Today, we look back through the hazy mists of ’70s rock to focus on a true one-hit wonder (at least in America) hailing from Scotland. No, not the Bay City Rollers — it’s Pilot, with their great power-pop single, “Magic.” However, lest we think that Pilot is at some level of musical sophistication high above the Rollers, two of the band members were actually former members of the Rollers. They weren’t all that different in sound — they just didn’t have cool tartan plaid pants to make them stand out from the crowd.

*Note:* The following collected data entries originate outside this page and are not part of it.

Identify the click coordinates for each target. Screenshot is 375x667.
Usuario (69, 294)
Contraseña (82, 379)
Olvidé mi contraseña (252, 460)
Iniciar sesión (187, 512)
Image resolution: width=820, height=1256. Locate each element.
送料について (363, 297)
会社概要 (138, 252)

“Magic” is one of those sparkling moments in ’70s pop/rock — it stood out on the radio of the time for its pepped-up beat, wah-wah guitar intro, and energetic vocals. I’m still convinced that the members-to-be of Cheap Trick heard this and decided to use it as a starting point for their sound, blending in a bit of the up-and-coming punk sound for something new. (Don’t try to tell me that the studio version of “I Want You to Want Me” doesn’t sound an awful lot like “Magic”!)

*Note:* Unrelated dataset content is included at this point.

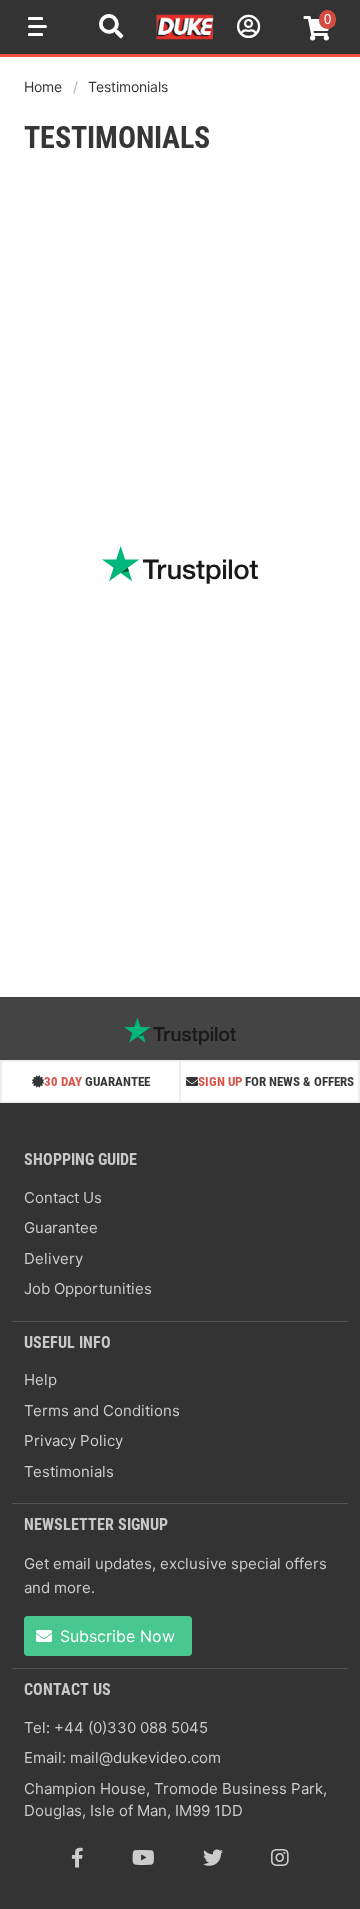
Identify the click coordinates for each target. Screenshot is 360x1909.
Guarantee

Pilot’s 1974 self-titled debut album, Pilot (for some reason, even after saying “self-titled,” I can’t avoid stating the title as well) was the source of this magical single. It hit the radio at a prime point in my early radio-listening life, and it quickly became one of my favorite songs of the time. For years after, I would become quite excited to hear it on the rare occasions it would pop up on the radio. Finally, in college, I came across a used vinyl copy of Pilot in my favorite used record store in Ithaca, in the Collegetown area (I’m embarrassed to say that I’ve forgotten the store’s name! Any help? It was the other one, not Rebop Records…). I eagerly brought it home along with my other 5 to 10 records purchased that day (not at all an unlikely event, as my former roommates will attest), put it on, and . . . ugh. It was awful. I couldn’t even bring myself to listen to each song all the way through, they were so lame. “Magic” was still a great song, without doubt, but even that didn’t make it worth owning an entire album of ’70s dreck. So, filled with disgust, and with great ceremony, I set fire to the album in our fireplace. My roommates and I watched, filled with glee as it burned away to ashes (and probably inhaled some unhealthy toxins in the process). It was the only time I have ever desecrated an album like that — I may have broken one in half at some other point, but usually I can’t even bring myself to throw them away.
Yet, even with such a moment of ill-will attached to the thought of it, I love “Magic,” and will always enjoy it, I’m sure. Just don’t come near me with that album — there’s no telling what I might do.